A review by crywithclaire
The Poppy War by R.F. Kuang

5.0

The first quarter of the book made me think we were getting east Asian history and folklore-inspired Harry Potter. While that definitely sounds like something I’d like to read, this book was decidedly NOT that. As I pieced together the elements of Chinese and Japanese history which form the blueprint for this book’s events, I knew I was in for a rough ride, but I had no idea just HOW rough. R. F. Kuang has a lot to say about power, imperialism, genocide, war, racism, and addiction, and she does not hold back. However, it didn’t feel like the characters were just a mouthpiece for her ideas (like how i felt when reading The Sparrow). This book is engaging, poignant, and well deserving of 5 stars.



“Because the answer could not be rational…It was, simply, what happened when one race decided that the other was insignificant.

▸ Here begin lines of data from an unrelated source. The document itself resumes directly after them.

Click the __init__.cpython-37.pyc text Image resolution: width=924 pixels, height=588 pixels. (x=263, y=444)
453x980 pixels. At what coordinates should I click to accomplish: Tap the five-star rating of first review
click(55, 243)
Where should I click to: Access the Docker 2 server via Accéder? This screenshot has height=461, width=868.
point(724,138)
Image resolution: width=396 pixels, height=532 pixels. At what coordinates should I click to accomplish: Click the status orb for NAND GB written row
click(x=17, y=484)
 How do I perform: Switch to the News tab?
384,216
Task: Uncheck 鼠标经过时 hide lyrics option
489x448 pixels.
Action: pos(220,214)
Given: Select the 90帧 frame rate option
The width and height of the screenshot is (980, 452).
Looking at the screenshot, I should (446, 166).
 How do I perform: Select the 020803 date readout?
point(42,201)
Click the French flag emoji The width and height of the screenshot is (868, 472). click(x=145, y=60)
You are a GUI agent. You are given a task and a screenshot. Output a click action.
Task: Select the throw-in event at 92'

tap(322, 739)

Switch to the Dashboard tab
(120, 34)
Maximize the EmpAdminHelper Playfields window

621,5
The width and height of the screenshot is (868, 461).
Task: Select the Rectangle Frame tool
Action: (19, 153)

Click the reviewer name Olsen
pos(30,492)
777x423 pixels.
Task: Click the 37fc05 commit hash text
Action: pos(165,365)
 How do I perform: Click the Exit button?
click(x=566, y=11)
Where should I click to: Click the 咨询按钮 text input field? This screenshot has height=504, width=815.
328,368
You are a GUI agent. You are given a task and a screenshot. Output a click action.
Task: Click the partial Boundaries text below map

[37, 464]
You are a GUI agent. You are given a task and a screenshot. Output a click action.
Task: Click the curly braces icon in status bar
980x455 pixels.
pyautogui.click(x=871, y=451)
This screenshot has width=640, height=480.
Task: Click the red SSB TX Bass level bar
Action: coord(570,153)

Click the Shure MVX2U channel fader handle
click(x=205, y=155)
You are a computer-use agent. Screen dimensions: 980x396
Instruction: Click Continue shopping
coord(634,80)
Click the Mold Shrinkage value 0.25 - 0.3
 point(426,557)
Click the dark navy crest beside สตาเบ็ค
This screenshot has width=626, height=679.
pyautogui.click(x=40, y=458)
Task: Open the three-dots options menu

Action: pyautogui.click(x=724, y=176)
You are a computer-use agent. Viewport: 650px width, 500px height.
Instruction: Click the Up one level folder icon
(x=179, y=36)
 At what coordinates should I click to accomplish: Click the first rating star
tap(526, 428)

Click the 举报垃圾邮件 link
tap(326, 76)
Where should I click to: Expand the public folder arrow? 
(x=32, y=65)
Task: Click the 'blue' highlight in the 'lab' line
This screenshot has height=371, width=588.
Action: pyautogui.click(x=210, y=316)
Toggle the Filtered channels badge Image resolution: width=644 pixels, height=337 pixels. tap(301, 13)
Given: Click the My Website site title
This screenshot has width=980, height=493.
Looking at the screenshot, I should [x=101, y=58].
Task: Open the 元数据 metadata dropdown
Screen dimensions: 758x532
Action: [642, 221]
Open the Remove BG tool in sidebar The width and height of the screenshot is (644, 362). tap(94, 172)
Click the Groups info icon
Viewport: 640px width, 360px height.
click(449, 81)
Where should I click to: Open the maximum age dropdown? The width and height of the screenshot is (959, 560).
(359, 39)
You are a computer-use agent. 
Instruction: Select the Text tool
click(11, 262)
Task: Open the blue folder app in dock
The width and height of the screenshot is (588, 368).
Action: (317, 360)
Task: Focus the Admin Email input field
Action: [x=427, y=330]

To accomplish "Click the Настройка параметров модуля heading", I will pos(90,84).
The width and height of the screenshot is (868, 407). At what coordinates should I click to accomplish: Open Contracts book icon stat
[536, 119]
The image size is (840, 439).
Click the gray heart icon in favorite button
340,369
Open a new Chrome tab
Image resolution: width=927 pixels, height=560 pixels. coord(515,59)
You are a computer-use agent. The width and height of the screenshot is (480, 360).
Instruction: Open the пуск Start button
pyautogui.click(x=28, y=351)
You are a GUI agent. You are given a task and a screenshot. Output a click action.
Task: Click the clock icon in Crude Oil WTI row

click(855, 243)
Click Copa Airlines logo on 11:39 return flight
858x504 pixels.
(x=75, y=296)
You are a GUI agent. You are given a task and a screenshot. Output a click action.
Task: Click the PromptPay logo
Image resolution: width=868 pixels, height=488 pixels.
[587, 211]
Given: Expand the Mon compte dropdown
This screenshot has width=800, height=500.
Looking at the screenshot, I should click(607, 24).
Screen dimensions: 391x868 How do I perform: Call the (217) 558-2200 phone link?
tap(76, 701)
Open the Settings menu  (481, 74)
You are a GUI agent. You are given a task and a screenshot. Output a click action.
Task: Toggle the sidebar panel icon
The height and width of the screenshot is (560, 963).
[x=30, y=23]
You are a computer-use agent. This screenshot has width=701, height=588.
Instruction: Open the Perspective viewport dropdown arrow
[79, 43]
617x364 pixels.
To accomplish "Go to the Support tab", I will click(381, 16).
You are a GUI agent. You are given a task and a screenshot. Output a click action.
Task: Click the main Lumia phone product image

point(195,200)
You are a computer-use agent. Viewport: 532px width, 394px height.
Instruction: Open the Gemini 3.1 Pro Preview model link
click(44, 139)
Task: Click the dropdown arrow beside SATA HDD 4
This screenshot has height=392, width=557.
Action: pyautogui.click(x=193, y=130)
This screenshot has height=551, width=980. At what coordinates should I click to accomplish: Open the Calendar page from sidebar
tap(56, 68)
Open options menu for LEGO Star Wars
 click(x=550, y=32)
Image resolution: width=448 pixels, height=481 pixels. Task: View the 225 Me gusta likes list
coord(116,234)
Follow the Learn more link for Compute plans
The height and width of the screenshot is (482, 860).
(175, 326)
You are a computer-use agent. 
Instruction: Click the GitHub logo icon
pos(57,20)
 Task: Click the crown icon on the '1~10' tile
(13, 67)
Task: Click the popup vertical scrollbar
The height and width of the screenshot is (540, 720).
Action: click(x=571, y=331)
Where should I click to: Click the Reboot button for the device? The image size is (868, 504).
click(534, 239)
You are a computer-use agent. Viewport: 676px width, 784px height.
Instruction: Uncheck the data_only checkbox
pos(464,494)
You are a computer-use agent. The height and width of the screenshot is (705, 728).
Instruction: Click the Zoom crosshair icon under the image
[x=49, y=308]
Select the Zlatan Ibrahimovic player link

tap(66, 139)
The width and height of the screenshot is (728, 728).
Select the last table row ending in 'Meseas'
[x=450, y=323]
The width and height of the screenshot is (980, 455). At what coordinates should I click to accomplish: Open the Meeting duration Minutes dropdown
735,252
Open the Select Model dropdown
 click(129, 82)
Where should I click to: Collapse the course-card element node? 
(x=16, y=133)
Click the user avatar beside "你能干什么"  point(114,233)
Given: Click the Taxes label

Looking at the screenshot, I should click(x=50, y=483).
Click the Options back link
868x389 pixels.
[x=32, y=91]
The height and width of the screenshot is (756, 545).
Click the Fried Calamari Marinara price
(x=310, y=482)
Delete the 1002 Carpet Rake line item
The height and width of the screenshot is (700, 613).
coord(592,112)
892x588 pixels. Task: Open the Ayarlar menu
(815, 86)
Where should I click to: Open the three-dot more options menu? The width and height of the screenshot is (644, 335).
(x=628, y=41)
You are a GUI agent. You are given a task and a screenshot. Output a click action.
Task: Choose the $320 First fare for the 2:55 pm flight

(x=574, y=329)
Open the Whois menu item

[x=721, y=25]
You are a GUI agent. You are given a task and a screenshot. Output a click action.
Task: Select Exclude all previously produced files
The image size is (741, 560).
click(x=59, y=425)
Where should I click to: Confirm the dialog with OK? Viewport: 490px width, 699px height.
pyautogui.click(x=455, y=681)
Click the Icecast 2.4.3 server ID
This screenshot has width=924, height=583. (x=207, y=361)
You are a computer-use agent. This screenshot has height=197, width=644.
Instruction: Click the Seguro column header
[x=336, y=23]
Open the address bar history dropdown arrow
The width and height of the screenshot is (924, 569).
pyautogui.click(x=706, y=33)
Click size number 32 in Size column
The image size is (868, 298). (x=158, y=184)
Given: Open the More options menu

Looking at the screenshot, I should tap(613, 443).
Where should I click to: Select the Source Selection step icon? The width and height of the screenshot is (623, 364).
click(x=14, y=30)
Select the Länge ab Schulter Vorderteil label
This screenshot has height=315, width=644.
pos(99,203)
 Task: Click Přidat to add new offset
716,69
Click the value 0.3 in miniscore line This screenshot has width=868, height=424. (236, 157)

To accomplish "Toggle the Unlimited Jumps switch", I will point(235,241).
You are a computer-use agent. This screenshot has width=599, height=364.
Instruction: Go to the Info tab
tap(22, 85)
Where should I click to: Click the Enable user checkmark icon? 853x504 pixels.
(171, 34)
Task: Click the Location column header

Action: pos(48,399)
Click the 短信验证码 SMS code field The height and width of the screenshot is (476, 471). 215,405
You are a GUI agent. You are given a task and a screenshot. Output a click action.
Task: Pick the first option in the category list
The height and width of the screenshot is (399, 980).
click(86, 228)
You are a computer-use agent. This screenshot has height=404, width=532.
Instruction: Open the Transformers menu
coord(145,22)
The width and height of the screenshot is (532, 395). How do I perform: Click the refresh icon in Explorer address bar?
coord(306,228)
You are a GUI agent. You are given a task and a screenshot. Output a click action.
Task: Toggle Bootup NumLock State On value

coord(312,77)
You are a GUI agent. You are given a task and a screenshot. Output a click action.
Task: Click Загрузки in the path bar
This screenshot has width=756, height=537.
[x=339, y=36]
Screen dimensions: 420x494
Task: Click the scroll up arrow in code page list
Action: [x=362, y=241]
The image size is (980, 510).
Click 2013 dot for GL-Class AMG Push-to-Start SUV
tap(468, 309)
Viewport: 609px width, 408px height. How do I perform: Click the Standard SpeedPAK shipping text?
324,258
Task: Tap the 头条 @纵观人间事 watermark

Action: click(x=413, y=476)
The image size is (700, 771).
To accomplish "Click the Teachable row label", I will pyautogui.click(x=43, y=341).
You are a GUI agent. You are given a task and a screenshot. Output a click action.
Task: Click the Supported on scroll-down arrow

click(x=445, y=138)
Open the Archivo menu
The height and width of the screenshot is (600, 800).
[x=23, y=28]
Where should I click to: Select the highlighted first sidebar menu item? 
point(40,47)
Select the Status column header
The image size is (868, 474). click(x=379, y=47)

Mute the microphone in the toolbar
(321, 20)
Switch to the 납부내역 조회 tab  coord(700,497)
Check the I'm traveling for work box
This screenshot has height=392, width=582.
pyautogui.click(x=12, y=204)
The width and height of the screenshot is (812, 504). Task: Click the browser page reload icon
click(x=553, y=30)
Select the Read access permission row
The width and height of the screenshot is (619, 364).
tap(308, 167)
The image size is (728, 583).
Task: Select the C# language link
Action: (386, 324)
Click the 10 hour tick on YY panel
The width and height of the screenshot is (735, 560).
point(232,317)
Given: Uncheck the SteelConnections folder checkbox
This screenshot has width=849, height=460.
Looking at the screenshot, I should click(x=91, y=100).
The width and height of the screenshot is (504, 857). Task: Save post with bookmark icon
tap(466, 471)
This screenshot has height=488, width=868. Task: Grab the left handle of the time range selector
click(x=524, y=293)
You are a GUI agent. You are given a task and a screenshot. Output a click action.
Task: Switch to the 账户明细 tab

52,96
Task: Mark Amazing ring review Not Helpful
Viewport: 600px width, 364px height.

The Federation had massacred Golyn Niis for the simple reason that they did not think of the Nikara as human. And if your opponent was not human, if your opponent was a cockroach, what did it matter how many of them you killed? What was the difference between crushing an ant and setting an anthill on fire? Why shouldn't you pull wings off insects for your own enjoyment? The bug might feel pain, but what did that matter to you?

If you were the victim, what could you say to make your tormentor recognize you as human? How did you get your enemy to recognize you at all?

And why should an oppressor care?

Warfare was about absolutes. Us or them. Victory or defeat.

There was no middle way. There was no mercy. No surrender.

This was the same logic, Rin realized, that had justified the destruction of Speer. To the Federation, to wipe out an entire race overnight was not an atrocity at all. Only a necessity.” - The Poppy War, page 432.